Since OSHA has determined that lead/acid batteries typically used in fork trucks and for emergency lighting are not article exempted, you need to consider their constituents when evaluating your facility for chemical reporting. If you have Material Safety Data Sheets (MSDS) for the batteries, you can use that data to estimate the amount of sulfuric acid and lead the batteries contain.
However, if this data is not available, you will need to depend upon other sources. Based on our experience and a few guidance documents, the weight of electrolyte can range from 10–45% of the battery and sulfuric acid weight can be 20–40% of the electrolyte; per USEPA guidance to use the maximum percentages of a range when dealing with unknowns, this yields 18% by weight. Our experience also shows the weight of lead in batteries can range from 60–70%, so we use 70% if an MSDS is not available.

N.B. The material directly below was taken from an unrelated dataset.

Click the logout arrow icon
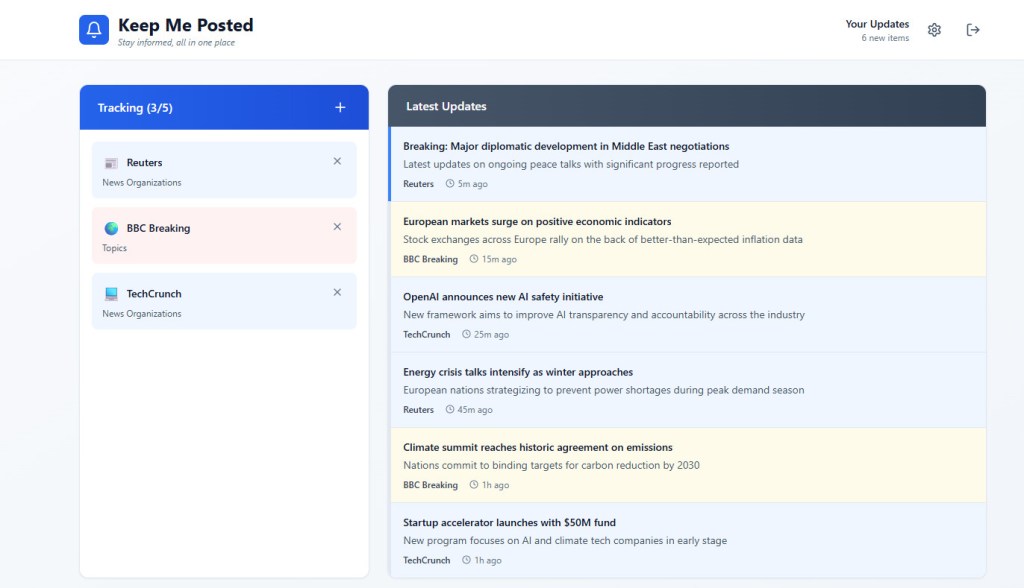The image size is (1024, 588). (973, 30)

So, if the maximum total amount of sulfuric acid, including that in lead/acid batteries, exceeds the threshold of 500 lb, then sulfuric acid needs to be reported as an EHS. If the amount of lead in the lead/acid batteries exceeds 10,000 lb, then lead has to be reported.
If you do have to report (most states require the infamous “Tier II” report form), you have several options. If you are just reporting sulfuric acid, you can do so by itself (we typically use a description like “Sulfuric battery acid” or “Sulfuric acid–lead/acid battery”) or you can report “lead/acid batteries” and list sulfuric acid as a component of the mixture.

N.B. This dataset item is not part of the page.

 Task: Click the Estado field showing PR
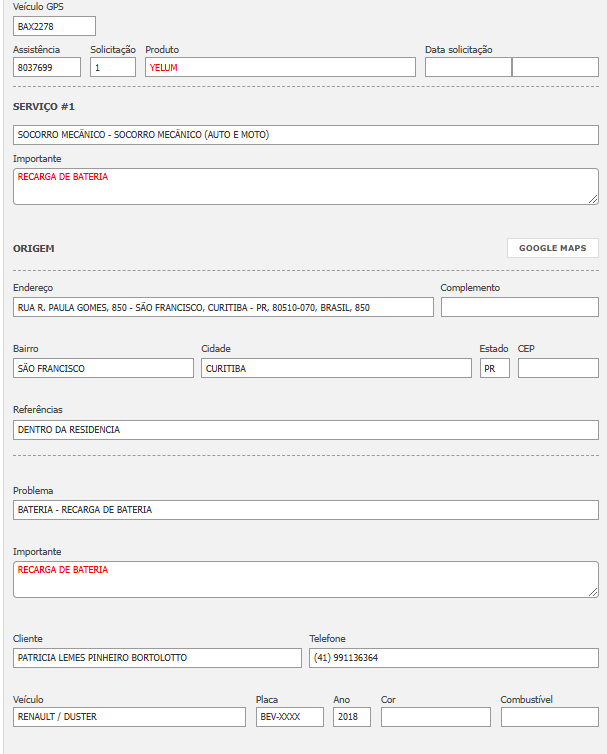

If you are reporting both sulfuric acid and lead, you can report “lead/acid batteries” and include a copy of MSDS. Alternatively, you can list each separately using above descriptions for sulfuric acid and “lead–batteries” as a component.
For EHS chemicals, you are required to report to your State Emergency Response Commission (SERC) and Local Emergency Planning Committee (LEPC) within 60 days and to your local fire department within three months of exceeding threshold. For hazcom chemicals, you are required to report to the above agencies within three months of exceeding threshold. There is also an annual report that is due March 1 of each year.